Lebensräume als Farbräume erfassen

Im Rahmen des Studienprojektes “U-Bahn, Grafik-Bahn, Pikto-Bahn”  hält der Kunsthistoriker Lino Sibillano, Zürich, an der TU Berlin einen öffentlichen Gastvortrag. Beginn ist um 18 Uhr.

Lino Sibillano sagt zum Inhalt seines Vortrages: Farbe ist in unseren öffentlichen wie auch privaten Lebensräumen allgegenwärtig und beeinflusst deren Identität und Atmosphäre. Doch sowohl Architektur als auch der öffentliche Raum werden nur selten unter dem Aspekt der Farbe untersucht. Das 1995 in Zürich gegründete Haus der Farbe, eine Fachschule für Gestaltung in Handwerk und Architektur, analysiert im Rahmen von Forschungsprojekten Städte, Ortschaften und auch Einzelbauten als Farbräume. Aus den Studien werden jeweils spezifische Darstellungsformen und Arbeitsinstrumente für die Farbgestaltung am Bau und in der Stadtplanung entwickelt.

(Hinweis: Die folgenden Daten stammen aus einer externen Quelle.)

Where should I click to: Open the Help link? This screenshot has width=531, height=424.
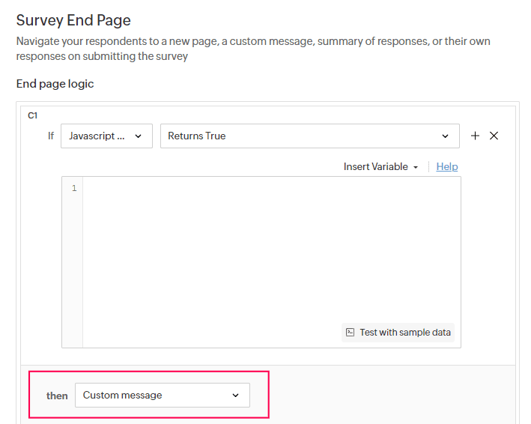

Anhand von ausgewählten Projekten werden die Methoden und Arbeitsinstrumente vorgestellt, mit denen in Zürich gearbeitet wird.

Ort:
TU Berlin
Geodätenstand
Straße des 17. Juni 135
Hauptgebäude Altbau
Raum H 6101

Zeit:
03.11.2014
18 Uhr

 

31. Oktober 2014

Katharina Grosse – Inside the Speaker. bis 01.02.15

von Christiane Brune-Wiemer

 

Im Düsseldorfer Museum Kunstpalast läuft derzeit eine großangelegte Ausstellung mit Arbeiten von Katharina Grosse. Die in Berlin lebende und in Düsseldorf an der Kunstakademie lehrende Künstlerin hat speziell für das Museum in einem Saal eine begehbare, raumgreifende Installation konzipiert, und dafür eine Unmenge an Erden, Farben und Stoffen angeordnet. In einem zweiten Saal sind hingegen ihre bis zu 36 qm großen, ebenso beeindruckenden Gemälde zu sehen.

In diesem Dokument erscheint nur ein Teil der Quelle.